Rewrite the entries below as a JSON list of strings, one string for each line, and leave out blank lines.
┄┄┄┄┄┄
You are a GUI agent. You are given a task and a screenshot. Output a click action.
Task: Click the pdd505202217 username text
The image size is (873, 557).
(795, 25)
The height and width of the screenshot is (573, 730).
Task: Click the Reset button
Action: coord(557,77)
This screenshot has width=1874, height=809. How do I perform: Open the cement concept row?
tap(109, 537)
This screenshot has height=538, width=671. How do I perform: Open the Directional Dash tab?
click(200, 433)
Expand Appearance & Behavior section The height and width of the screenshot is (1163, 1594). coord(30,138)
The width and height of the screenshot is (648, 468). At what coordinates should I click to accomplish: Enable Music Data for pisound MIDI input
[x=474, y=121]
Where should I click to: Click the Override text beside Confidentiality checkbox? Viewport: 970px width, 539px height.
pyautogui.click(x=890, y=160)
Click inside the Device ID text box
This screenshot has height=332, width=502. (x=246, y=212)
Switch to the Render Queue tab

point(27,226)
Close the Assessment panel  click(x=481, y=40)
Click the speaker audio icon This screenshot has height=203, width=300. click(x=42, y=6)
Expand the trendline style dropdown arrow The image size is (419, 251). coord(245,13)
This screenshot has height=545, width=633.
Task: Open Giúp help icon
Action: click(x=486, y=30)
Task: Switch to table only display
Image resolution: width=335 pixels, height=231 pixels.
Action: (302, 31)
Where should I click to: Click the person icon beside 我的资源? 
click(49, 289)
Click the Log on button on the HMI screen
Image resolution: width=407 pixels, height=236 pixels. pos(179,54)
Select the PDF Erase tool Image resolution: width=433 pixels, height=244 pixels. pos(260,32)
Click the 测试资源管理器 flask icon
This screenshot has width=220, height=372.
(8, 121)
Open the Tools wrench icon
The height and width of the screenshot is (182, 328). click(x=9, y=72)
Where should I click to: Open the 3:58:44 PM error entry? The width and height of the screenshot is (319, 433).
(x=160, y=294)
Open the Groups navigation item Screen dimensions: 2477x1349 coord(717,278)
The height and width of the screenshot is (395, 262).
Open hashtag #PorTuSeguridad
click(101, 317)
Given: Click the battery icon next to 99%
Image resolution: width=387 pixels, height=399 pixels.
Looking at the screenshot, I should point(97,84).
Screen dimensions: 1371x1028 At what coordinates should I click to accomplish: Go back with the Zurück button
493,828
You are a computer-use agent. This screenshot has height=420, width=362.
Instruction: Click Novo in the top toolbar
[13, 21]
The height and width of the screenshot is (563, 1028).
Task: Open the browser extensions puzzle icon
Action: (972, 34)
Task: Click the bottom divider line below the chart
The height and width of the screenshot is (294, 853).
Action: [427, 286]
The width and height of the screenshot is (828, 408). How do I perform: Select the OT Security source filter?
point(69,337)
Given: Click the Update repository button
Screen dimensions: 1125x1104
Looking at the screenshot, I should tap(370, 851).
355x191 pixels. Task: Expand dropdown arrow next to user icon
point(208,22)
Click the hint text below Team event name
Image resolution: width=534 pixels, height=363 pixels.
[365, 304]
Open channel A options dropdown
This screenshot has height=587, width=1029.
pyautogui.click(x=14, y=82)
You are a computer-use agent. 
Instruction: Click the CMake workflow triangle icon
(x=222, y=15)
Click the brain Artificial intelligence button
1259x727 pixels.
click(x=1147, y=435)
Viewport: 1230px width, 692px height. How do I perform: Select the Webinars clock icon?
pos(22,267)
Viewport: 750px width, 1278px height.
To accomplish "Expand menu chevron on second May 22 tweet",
┄┄┄┄┄┄
# Written response
[
  "You are a GUI agent. You are given a task and a screenshot. Output a click action.",
  "Task: Click the pdd505202217 username text",
  "The image size is (873, 557).",
  "(795, 25)",
  "The height and width of the screenshot is (573, 730).",
  "Task: Click the Reset button",
  "Action: coord(557,77)",
  "This screenshot has width=1874, height=809. How do I perform: Open the cement concept row?",
  "tap(109, 537)",
  "This screenshot has height=538, width=671. How do I perform: Open the Directional Dash tab?",
  "click(200, 433)",
  "Expand Appearance & Behavior section The height and width of the screenshot is (1163, 1594). coord(30,138)",
  "The width and height of the screenshot is (648, 468). At what coordinates should I click to accomplish: Enable Music Data for pisound MIDI input",
  "[x=474, y=121]",
  "Where should I click to: Click the Override text beside Confidentiality checkbox? Viewport: 970px width, 539px height.",
  "pyautogui.click(x=890, y=160)",
  "Click inside the Device ID text box",
  "This screenshot has height=332, width=502. (x=246, y=212)",
  "Switch to the Render Queue tab",
  "point(27,226)",
  "Close the Assessment panel  click(x=481, y=40)",
  "Click the speaker audio icon This screenshot has height=203, width=300. click(x=42, y=6)",
  "Expand the trendline style dropdown arrow The image size is (419, 251). coord(245,13)",
  "This screenshot has height=545, width=633.",
  "Task: Open Giúp help icon",
  "Action: click(x=486, y=30)",
  "Task: Switch to table only display",
  "Image resolution: width=335 pixels, height=231 pixels.",
  "Action: (302, 31)",
  "Where should I click to: Click the person icon beside 我的资源? ",
  "click(49, 289)",
  "Click the Log on button on the HMI screen",
  "Image resolution: width=407 pixels, height=236 pixels. pos(179,54)",
  "Select the PDF Erase tool Image resolution: width=433 pixels, height=244 pixels. pos(260,32)",
  "Click the 测试资源管理器 flask icon",
  "This screenshot has width=220, height=372.",
  "(8, 121)",
  "Open the Tools wrench icon",
  "The height and width of the screenshot is (182, 328). click(x=9, y=72)",
  "Where should I click to: Open the 3:58:44 PM error entry? The width and height of the screenshot is (319, 433).",
  "(x=160, y=294)",
  "Open the Groups navigation item Screen dimensions: 2477x1349 coord(717,278)",
  "The height and width of the screenshot is (395, 262).",
  "Open hashtag #PorTuSeguridad",
  "click(101, 317)",
  "Given: Click the battery icon next to 99%",
  "Image resolution: width=387 pixels, height=399 pixels.",
  "Looking at the screenshot, I should point(97,84).",
  "Screen dimensions: 1371x1028 At what coordinates should I click to accomplish: Go back with the Zurück button",
  "493,828",
  "You are a computer-use agent. This screenshot has height=420, width=362.",
  "Instruction: Click Novo in the top toolbar",
  "[13, 21]",
  "The height and width of the screenshot is (563, 1028).",
  "Task: Open the browser extensions puzzle icon",
  "Action: (972, 34)",
  "Task: Click the bottom divider line below the chart",
  "The height and width of the screenshot is (294, 853).",
  "Action: [427, 286]",
  "The width and height of the screenshot is (828, 408). How do I perform: Select the OT Security source filter?",
  "point(69,337)",
  "Given: Click the Update repository button",
  "Screen dimensions: 1125x1104",
  "Looking at the screenshot, I should tap(370, 851).",
  "355x191 pixels. Task: Expand dropdown arrow next to user icon",
  "point(208,22)",
  "Click the hint text below Team event name",
  "Image resolution: width=534 pixels, height=363 pixels.",
  "[365, 304]",
  "Open channel A options dropdown",
  "This screenshot has height=587, width=1029.",
  "pyautogui.click(x=14, y=82)",
  "You are a computer-use agent. ",
  "Instruction: Click the CMake workflow triangle icon",
  "(x=222, y=15)",
  "Click the brain Artificial intelligence button",
  "1259x727 pixels.",
  "click(x=1147, y=435)",
  "Viewport: 1230px width, 692px height. How do I perform: Select the Webinars clock icon?",
  "pos(22,267)",
  "Viewport: 750px width, 1278px height.",
  "To accomplish \"Expand menu chevron on second May 22 tweet\","
]